Tasks for this exercise>
1. In the Lustre issue about replacing lbuild's nonstandard build process, what does Christopher Morrone recommend feeding to mock?
2. Write the next part of the Lustre issue thread on eliminating lbuild's nonstandard build process, picking up after its last comment.

Given passage>

# # #

[LU-3956] Eliminate lbuild's nonstandard build process Created: 16/Sep/13  Updated: 20/Jul/16

Status: In Progress
Project: Lustre
Component/s: None
Affects Version/s: Lustre 2.5.0
Fix Version/s: None

Type: Task Priority: Minor
Reporter: Christopher Morrone Assignee: Minh Diep
Resolution: Unresolved Votes: 0
Labels: None

Issue Links:
Related
is related to LU-5614 use %kernel_module_package for weak-u... Closed
is related to LU-3463 Create mock-based build farm capability Closed
Rank (Obsolete): 10526

 Description   

lbuild's nonstandard build process is making improvements in lustre's build and packaging systems far more difficult than it should be. We really need to move beyond lbuild's non-standard approach.

To support proper build procedures for rpm-based distributions, we need a build farm that is capable of building rpms the way that stnards distros like Fedora do it. One approach would be to use mock. Another approach would be to boot a new VM instances for every build on every single version of each Linux distribution. The VM instances would be launched from many known clean, basic images.

Each piece of software that we want to build should have a .src.rpm. That .src.rpm should have all proper dependencies expressed to allow it to be built under mock and other similar processes.

We'll need something that sits on top of mock to coordinate the build of dependant packages. At LLNL we use a home-grown script, that honestly has probably exceeded its lifetime.

I would suggest that we again evaluate Koji, which is Fedora's solution. I haven't used it personally, so I don't know how suitable Koji would be.



 Comments   
Comment by Minh Diep [ 09/Jun/15 ]

I am starting this conversion about using Fedora mock to build lustre. First off, I tried the mock command pulling lustre-release git. However, since git repo has lustre.spec.in, mock doesn't understand that and expecting lustre.spec. Any idea?

Comment by Christopher Morrone [ 09/Jun/15 ]

I recommend building the .src.rpm, and then feeding that to mock.

# # #

Supplied material>
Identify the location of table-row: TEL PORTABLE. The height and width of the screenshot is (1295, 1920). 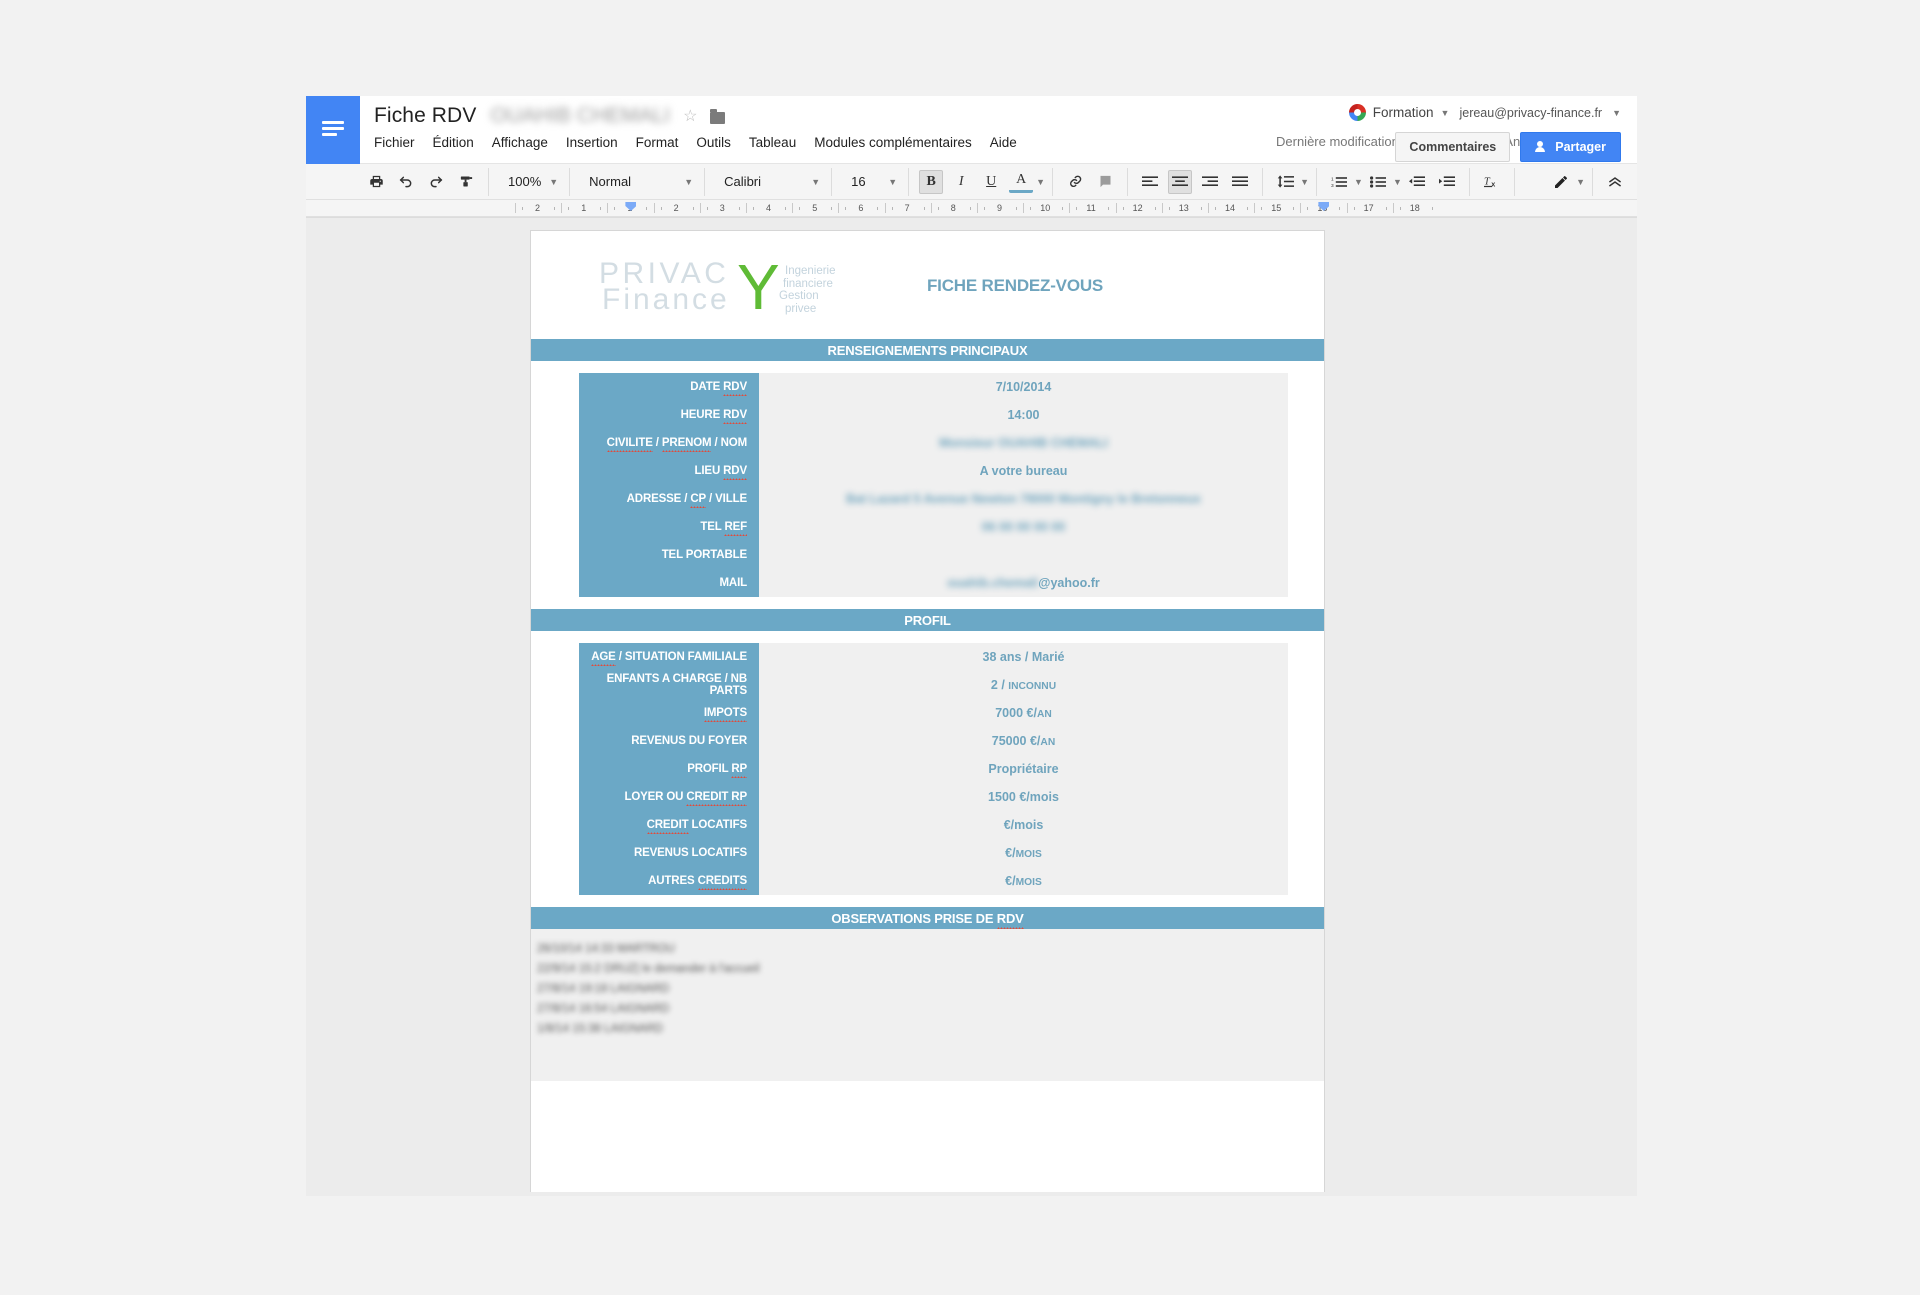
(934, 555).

# # #

Expected responses>
1. The .src.rpm, which he recommends building first.

2.
Comment by Christopher Morrone [ 09/Jun/15 ]

Perhaps I should give a bit more of an explanation so it is clear what is going on.

By design, Lustre cannot be built from its state in the git repository without first taking a prerequisite action. The build system needs to be bootstrapped into place before any configuration, compilation, and/or packaging can take place.

Autotools (autoconf, automake, libtool) form the basis of Lustre's build system. The bootstrapping step is a requirement for any system built on autotools. When it comes to storing your source code in a source repository, there are two schools of thought when it comes to what to do with the products of the bootstrapping process: refresh and commit to the source repository the bootstrap products every time a build system file is modified, or never commit the products and just bootstrap before building. There are advantages and disadvantages to both approaches. Lustre chose the latter; we do not check the bootstrap products into the repository.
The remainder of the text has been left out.